Clinical Trials Logo

Clinical Trial Summary

This trial is a feasibility study prior to a planned phase III trial. Currently, assessing response to treatment of metastatic breast cancer in the bone is limited by the technical problems associated with CT scans and bone scans. WB-MRI provides theoretical and practical advantages that allow for more detailed analysis of disease response or progression. This may allow for earlier identification of progressive disease and earlier change in treatment.

Participants in the study will have a CT scan, bone scan and WB-MRI at baseline and then repeated CT and WB-MRI scans every 12 weeks (until week 96, and then every 24 weeks) until there is evidence of progressive disease on either of the imaging modalities. In addition to the regular scans on the study, patients will be given the opportunity to participate in a study of how reproducible the findings of WB-MRI scans are. At the point of disease progression, a repeat bone scan is performed and the involvement of the patient in the trial comes to an end.

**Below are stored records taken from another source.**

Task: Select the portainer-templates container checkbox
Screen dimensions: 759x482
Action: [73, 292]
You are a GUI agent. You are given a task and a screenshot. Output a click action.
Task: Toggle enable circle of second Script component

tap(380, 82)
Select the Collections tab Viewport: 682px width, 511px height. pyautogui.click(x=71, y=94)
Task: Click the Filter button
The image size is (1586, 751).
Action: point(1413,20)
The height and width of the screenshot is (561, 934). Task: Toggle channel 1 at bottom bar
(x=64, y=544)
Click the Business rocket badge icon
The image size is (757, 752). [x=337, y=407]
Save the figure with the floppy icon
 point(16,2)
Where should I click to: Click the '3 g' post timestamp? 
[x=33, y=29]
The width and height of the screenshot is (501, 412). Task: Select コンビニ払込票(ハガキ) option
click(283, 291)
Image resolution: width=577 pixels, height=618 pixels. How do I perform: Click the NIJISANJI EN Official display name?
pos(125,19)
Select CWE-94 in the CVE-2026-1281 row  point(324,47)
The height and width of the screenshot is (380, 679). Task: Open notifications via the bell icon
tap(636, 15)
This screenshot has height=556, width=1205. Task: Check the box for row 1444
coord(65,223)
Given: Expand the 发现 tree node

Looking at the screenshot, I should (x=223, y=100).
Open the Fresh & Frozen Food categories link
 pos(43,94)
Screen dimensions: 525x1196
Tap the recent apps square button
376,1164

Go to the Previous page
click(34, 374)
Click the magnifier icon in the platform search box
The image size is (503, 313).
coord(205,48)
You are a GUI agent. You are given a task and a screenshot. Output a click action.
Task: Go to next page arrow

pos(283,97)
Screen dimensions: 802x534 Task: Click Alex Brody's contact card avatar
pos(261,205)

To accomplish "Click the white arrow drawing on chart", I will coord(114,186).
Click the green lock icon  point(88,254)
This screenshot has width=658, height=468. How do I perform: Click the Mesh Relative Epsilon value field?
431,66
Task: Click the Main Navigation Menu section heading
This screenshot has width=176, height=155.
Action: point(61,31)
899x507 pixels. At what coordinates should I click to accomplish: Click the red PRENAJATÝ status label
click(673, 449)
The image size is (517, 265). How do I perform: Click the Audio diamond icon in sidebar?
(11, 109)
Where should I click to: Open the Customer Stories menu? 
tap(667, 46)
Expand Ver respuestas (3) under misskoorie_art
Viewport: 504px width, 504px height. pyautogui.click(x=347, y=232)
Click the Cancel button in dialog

Clinical Trial Description

Patients are eligible for RESPECT if they have bone-only metastatic breast cancer (MBC), as established by standard CT and bone scintigraphy, and are starting a new line of systemic therapy. This can be first line SACT or any subsequent line.

All patients undergo a baseline CT scan (thorax/abdomen/pelvis) and isotope bone scan prior to commencing their new systemic therapy. All CT and bone scans are performed according to standard departmental protocols, with no deviations required. WB-MRI are performed within 2 weeks of study entry. CT scans and WB-MRI are then performed every 12 weeks until week 96, and then every 24 weeks until the patient completes the study. The reporting radiologist who interprets the CT scans is blinded to the images and results of the WB-MRI scan and vice versa.

At study commencement Participants are required to have had a CT scan of the thorax, abdomen and pelvis and a bone scan (bone scintigraphy with technetium-99m-methylene diphosphonate) no more than 4 weeks prior to trial entry to ensure that they have bony-only metastatic disease, as defined using standard imaging. Baseline WB-MRI scans are performed within 2 weeks of entry into the study.

Participants are assessed in clinic and a baseline physical examination is undertaken. Any additional tests required for the initiation of the new SACT are performed at the discretion of the treating clinician and according to local protocols.

During the study CT scans and WB-MRI are performed every 12 weeks until week 96, and then every 24 weeks until disease progression is evident (as defined in the study protocol). Scans are performed within the range of 7 days prior and 7 days after the planned 12 weekly scan interval date.

If there is evidence of equivocal disease progression on WB-MRI only, a repeat WB-MRI is undertaken between 28 and 42 days after the equivocal WB-MRI to confirm or refute the presence of progressive disease. If this confirmed disease progression, then the date of progression is defined as that of the original WB-MRI (i.e. the one performed 4-6 weeks earlier). No repeat CT scans are performed alongside the confirmatory WB-MRI.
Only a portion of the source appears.